Pulitzer Prize–winner David Kertzer ’69 is one of the Brown faculty’s best-selling authors. One of his 12 books has even caught the eye of director Steven Spielberg for adaptation. After receiving his PhD from Brandeis, he taught at Bowdoin until returning to Brown as an anthropology and history professor in 1992. He was Provost from 2006 to 2011 and is the Paul Dupee Jr. University Professor of Social Science. His latest book, The Pope Who Would Be King: The Exile of Pius IX and the Emergence of Modern Europe, was published by Random House in April.
Why have you focused so much of your writing on the history of the papacy? I began in this area—politics, religion, Italy, the church— through contemporary work as an anthropologist. But I’d always had historical interest. None of my work had directly focused on the Vatican until a friend of mine, a historian, mentioned this Jewish child, Edgardo Mortara in Bologna, who had been seized on orders of the Inquisition—and the Inquisition was headed by the pope [Pius IX]—on the grounds that he’d been secretly baptized by a Christian serving girl. The case of Mortara became an international cause, with Pius refusing to release him and raising him as his own. So I began [writing about papal history] with my 1997 book about that, The Kidnapping of Edgardo Mortara. It’s recently gotten attention because Steven Spielberg announced he’s making a film based on it. Work on it has been delayed, but I hope it goes ahead.
What did you want to illuminate with The Pope Who Would Be King? The story of the Roman revolution of 1848 is curious. It was so important historically—to the church, to the history of Italy, to the history of Europe. Yet the last book in English on it was published in 1907. It was the French army that reconquered Rome for the pope and reinstalled a theocracy—ironic because France, too, had recently become a republic.
What kinds of lessons can we draw from what happened during this period that can apply to today? The battle between church and state continues to be waged in many ways. Some feel that the church should adapt to modern times, but others believe that the church is the champion of eternal verities, and we can’t accept gay marriage or have equal rights for women in the church.
In the acknowledgements of your new book, you talk about the effects of technology on research. Historians today have incredible advantages. Just take Google trying to digitize all the books ever published. Now, for 19th-century publications, where you don’t have copyright issues, I can go online, as I did for this book, and look up hundreds of memoirs and other kinds of primary sources and just download them.

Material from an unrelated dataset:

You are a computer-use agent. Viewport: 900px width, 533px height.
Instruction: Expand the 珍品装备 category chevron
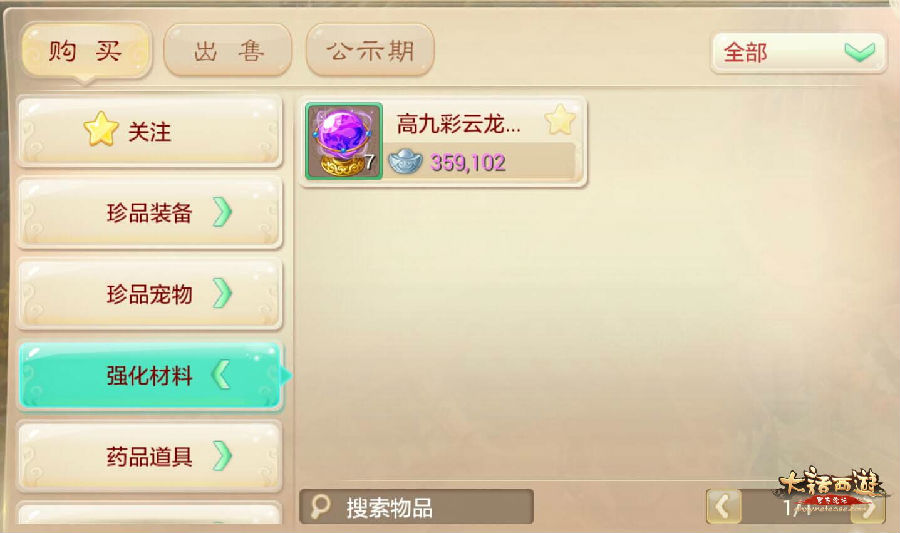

Do you still have history to mine from this period? Since I finished this book, I have been working on a follow-up to my previous book, The Pope and Mussolini. That book told the story of the decision of the pope to make an alliance with the fascist regime. And now I’m looking at the years of World War II—the very dramatic period of the relationship of the pope and the Vatican to the Italian fascist regime during the war. I’ve already gathered thousands of documents from Italian, French, British, German, and American archives. What’s not yet open are the Vatican archives for that papacy, so that’s a bit of a challenge.
(This interview has been edited and compressed for length and clarity.)